The essays in Benchley's first book, from 1922, already mark him as a very funny stylist and observer of life. (The title, like ones to follow, gives no hint of its contents.) "Love Conquers All" has the added bonus of a long section of his literary pieces, many of them very loose reviews of books nobody else would review, one of them a complaint that he can't find any bookcases for sale without glass fronts.
I thoroughly enjoyed reading this book. Most of it had me smiling, and some of it had me laughing out loud. There are also 2 or 3 essays that are serious and still pertinent. I got it on Amazon as a free, public domain download.
Amazing book, I listened to the audiobook version on YouTube.
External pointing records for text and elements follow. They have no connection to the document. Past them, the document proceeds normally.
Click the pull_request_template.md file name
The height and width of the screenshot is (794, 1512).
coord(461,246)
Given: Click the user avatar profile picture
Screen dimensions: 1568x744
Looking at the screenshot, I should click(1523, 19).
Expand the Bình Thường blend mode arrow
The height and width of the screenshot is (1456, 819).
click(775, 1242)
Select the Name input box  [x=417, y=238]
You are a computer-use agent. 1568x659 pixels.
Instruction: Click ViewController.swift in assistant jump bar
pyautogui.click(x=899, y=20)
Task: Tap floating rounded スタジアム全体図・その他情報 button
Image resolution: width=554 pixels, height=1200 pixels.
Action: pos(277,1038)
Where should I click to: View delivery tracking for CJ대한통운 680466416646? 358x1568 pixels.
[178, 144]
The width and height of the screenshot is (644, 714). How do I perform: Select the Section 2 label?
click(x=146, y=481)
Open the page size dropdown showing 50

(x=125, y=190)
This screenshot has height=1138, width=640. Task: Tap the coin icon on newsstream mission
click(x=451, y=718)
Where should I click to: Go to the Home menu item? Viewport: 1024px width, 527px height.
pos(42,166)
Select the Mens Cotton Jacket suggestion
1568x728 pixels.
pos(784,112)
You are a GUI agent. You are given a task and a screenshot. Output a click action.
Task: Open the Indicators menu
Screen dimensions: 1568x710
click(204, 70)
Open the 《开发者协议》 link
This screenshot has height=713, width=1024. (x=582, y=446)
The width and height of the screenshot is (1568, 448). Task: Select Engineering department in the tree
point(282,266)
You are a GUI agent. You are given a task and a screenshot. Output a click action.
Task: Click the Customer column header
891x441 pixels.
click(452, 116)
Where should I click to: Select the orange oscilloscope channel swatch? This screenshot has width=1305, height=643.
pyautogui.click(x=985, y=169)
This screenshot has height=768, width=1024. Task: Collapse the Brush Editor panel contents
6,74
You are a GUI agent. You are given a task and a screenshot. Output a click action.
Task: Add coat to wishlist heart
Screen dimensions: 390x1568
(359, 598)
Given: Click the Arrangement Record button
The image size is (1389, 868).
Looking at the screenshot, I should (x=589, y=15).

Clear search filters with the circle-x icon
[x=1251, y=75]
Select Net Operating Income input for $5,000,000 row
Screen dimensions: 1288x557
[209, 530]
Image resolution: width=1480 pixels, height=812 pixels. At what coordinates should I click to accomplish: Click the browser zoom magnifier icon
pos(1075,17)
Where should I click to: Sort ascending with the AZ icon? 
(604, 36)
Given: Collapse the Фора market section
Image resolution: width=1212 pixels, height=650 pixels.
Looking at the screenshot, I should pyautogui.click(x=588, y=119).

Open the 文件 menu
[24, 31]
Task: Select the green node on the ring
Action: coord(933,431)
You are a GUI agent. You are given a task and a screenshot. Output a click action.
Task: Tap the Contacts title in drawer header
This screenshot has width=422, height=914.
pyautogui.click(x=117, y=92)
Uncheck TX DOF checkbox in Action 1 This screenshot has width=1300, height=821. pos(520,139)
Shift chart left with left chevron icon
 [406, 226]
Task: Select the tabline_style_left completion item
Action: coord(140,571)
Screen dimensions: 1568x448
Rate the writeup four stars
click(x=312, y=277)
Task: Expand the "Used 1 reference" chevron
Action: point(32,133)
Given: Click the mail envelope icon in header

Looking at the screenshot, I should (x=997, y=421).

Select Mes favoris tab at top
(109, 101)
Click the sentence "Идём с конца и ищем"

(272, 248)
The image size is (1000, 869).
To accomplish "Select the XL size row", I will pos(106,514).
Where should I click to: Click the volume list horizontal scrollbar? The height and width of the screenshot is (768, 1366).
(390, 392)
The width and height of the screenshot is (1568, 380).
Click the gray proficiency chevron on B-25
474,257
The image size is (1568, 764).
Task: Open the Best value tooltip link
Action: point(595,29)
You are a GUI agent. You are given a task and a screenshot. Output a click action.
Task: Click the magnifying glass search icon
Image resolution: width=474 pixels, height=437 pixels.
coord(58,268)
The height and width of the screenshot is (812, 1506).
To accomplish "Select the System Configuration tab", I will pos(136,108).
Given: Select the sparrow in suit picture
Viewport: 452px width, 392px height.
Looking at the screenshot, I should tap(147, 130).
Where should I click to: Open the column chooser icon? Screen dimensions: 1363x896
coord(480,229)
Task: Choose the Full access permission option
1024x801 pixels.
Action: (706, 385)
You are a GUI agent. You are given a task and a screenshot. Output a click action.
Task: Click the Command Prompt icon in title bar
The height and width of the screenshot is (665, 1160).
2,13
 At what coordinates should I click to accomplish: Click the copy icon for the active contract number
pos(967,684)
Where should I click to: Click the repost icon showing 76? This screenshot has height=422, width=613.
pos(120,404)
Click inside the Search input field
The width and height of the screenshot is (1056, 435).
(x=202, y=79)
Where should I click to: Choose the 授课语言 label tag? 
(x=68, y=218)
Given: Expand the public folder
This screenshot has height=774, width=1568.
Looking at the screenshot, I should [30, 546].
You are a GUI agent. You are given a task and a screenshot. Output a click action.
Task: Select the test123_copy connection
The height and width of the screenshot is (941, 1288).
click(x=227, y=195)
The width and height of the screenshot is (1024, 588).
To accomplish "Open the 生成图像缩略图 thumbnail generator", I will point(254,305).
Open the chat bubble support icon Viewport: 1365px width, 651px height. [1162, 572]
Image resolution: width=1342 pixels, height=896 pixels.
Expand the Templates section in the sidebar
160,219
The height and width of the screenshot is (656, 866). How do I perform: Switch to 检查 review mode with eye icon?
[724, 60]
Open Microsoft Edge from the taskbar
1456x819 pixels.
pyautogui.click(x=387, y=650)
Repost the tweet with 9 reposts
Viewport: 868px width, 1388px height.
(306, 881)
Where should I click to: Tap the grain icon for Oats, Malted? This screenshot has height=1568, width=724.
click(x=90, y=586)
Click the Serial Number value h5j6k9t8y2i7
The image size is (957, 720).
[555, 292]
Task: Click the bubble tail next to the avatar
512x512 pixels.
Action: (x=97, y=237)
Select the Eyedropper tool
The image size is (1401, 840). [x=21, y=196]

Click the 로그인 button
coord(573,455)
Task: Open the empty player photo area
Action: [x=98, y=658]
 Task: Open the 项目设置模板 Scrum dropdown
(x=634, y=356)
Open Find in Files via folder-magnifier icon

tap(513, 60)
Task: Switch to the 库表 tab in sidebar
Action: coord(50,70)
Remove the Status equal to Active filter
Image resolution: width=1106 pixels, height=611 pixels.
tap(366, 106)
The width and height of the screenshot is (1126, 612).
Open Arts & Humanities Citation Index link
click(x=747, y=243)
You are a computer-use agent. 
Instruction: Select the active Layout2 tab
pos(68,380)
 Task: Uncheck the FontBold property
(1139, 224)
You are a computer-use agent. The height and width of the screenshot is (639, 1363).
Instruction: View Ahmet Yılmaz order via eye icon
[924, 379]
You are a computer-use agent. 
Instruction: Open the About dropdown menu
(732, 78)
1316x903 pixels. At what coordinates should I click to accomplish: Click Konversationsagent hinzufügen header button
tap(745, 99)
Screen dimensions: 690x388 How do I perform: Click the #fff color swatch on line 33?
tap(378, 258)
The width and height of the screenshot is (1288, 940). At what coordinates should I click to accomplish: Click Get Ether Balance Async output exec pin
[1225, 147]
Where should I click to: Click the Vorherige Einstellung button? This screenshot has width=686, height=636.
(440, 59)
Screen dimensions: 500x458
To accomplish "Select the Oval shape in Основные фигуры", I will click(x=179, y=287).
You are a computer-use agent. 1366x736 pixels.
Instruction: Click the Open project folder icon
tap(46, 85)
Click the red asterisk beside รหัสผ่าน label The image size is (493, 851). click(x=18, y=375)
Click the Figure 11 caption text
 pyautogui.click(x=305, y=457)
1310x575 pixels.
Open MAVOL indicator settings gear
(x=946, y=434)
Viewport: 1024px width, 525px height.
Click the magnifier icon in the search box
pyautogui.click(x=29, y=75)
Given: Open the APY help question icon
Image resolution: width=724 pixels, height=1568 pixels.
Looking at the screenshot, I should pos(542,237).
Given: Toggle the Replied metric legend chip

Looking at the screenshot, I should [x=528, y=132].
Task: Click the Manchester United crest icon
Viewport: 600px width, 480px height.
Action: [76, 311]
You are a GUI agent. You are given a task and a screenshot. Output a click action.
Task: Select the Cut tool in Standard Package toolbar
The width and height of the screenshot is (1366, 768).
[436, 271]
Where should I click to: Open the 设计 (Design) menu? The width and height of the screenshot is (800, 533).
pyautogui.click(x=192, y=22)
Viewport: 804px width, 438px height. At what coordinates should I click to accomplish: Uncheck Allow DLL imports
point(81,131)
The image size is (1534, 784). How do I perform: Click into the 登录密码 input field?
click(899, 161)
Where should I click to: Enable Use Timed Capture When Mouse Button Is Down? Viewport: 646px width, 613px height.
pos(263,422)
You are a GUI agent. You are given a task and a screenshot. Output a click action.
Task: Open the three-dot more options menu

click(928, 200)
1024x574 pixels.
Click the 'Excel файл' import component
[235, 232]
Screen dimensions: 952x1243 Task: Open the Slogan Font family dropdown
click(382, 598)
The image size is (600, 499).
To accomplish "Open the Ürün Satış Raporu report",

I will leave the link below so that everyone can enjoy it! https://www.youtube.com/watch?v=_gHb3...
I'm pretty sure I read this years ago during my Benchley phase, but I got hold of another copy after reading a review by H.L. Mencken in The Smart Set denouncing it. The problem apparently was that Benchley made fun, in one of the pieces reprinted here, of James Cabell Branch, a writer of medieval fantasy novels that Mencken adored. The word "puerile" may have been used in the course of the review; in any case, Mencken was so irritated that he called Benchley's entire book mediocre. Not HLM's finest hour.
(I have to plug S.T. Joshi's Mencken collections, where that review appears. They're being published as the copyrights on the original articles expire. The series is a bonanza for Mencken fans, even though it sometimes shows him at his most, well, puerile.)
"Love Conquers All" turns out to be terrific collection of articles from just after WWI, judging from some of the topics. Maybe five or six of them are grade B Benchley, but the rest are hilarious. A little more than a third of it consists of book reviews - something I don't remember Benchley including in his later collections - and they're as funny as anything else he wrote. (If you haven't read his theater reviews, press criticism and other "straight" journalism, do it now.)
I was pleased to learn that "The Psychic Life of Insects" by Prof. E.L. Bouvier, criticized in an essay titled "Do Insects Think?" for ignoring findings from "my treatise 'Do Larvae Laugh,' " is a real book you can still buy. The actual book reviews aren't limited to literary fiction, either - Benchley tackles "Bricklaying in Modern Practice" by Stewart Scrimshaw and H. Colin Campbell's "How to Use Cement for Concrete Construction" with excellent results.* I remember the piles of unread review copies that littered places I've worked, and hope modern critics can learn something from him.
* One of Mencken's hobbies was bricklaying, believe it or not, but I guess he loved prurient, overwritten fantasy tales even more than he did putting up walls in his backyard.
Benchley may seem outdated at first, but by the end of this book of his columns, I was a fan. The man was a keen observer of humanity and incredibly incisive.
An excellent collection of essays by arguably the best writer that ever put pen to paper…or finger to typewriter key…or dictated to a stenographer…or, well you get the idea.